Hill’s organization also submitted written testimony opposing app-based age verification, as did the Computer and Communications Industry Association in a letter submitted to the Legislature.

That organization’s policy director, Khara Boender, testified that digital literacy is key. She also talked about the bills’ assumptions regarding traditional family structures in a country where not all children live with their parents, and how the device-based proposal raises questions about how the law would handle devices that aren’t purchased new.

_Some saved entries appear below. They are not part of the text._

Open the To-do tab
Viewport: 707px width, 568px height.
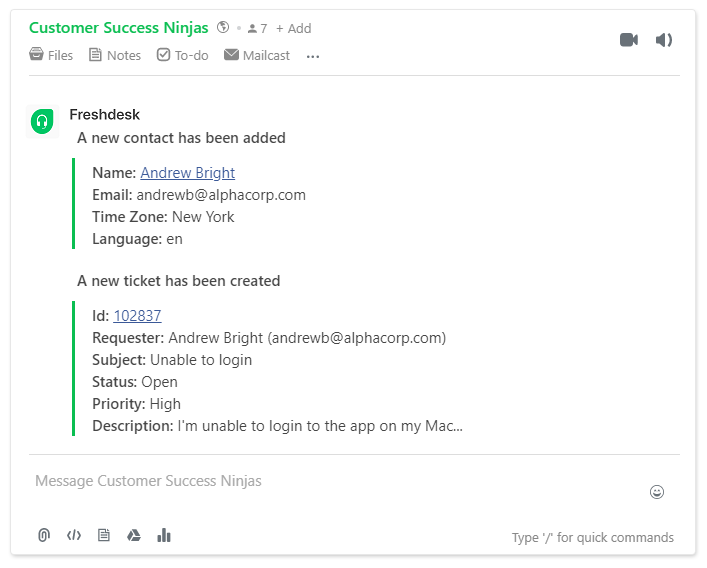pyautogui.click(x=183, y=55)
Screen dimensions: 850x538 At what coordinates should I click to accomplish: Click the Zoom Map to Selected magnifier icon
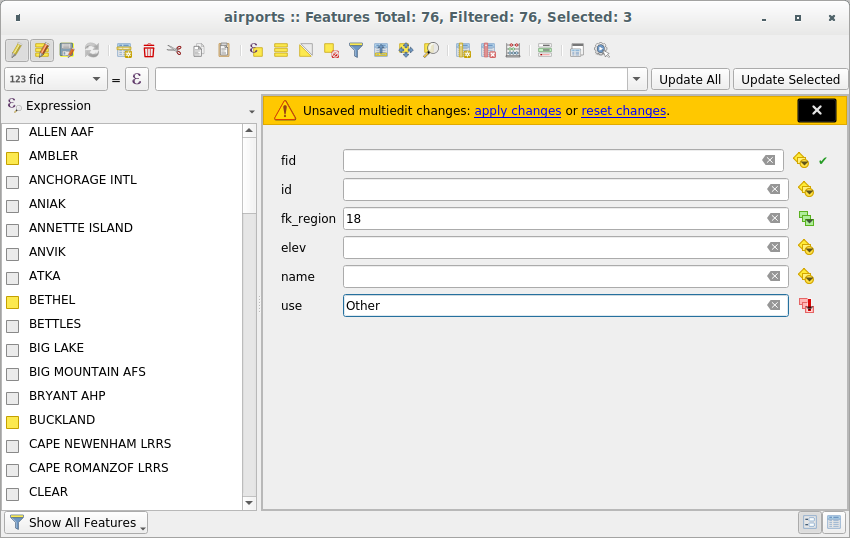(x=431, y=50)
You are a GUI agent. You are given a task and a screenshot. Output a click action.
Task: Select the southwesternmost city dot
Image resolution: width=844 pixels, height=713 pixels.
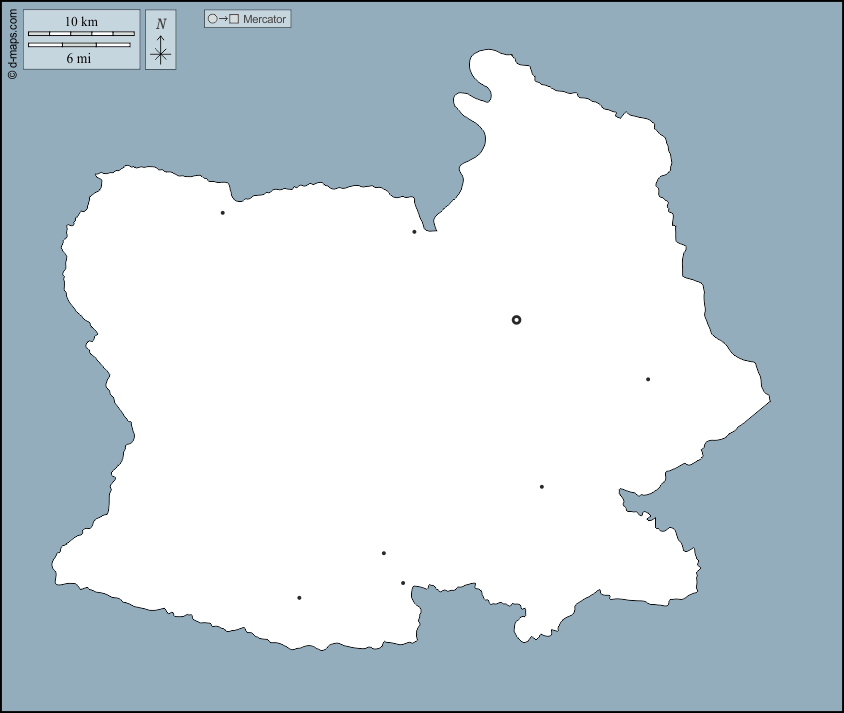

“When a cousin or sibling graduates from college and they get a new phone for a graduation gift, they may be transferring that phone down to a younger sibling, where we need to actually ensure that the protections and device settings that currently exist are turned on correctly,” Boender said.

Two proposals garner committee support

Committee members had four versions of the age verification bills to review Wednesday. One focused on app store-based age verification, another on app store- and device-based verification. Each of those would level civil and criminal penalties against non-compliant companies. 

Another version of the app store-based proposal only applied civil penalties. 

Yet another proposal would revive the 2024 bill that would have required website-based age verification to access adult content. That bill was sponsored by Rep. Bethany Soye, R-Sioux Falls, who is also a committee member. On Wednesday, she voiced concerns that app store-based age-gating would fail to address the issue of minors accessing pornography on web browsers. Others testified along those same lines, arguing that South Dakota’s failure to advance that bill was a stain on its reputation as a state that cares about kids.

“I think we need to stop talking about it and start being about it,” said Karen McNeal, an independent state Senate candidate from Rapid City.

The committee voted unanimously to send the first two proposals — containing civil and criminal penalties — to the Legislative Research Council for drafting. They also voted to send a bill that would define artificial intelligence under state law to the council. 

Committee vice-chairman, Republican Rep. Mike Weisgram of Fort Pierre, said the endorsements wouldn’t prevent individual lawmakers from sponsoring the remaining proposals.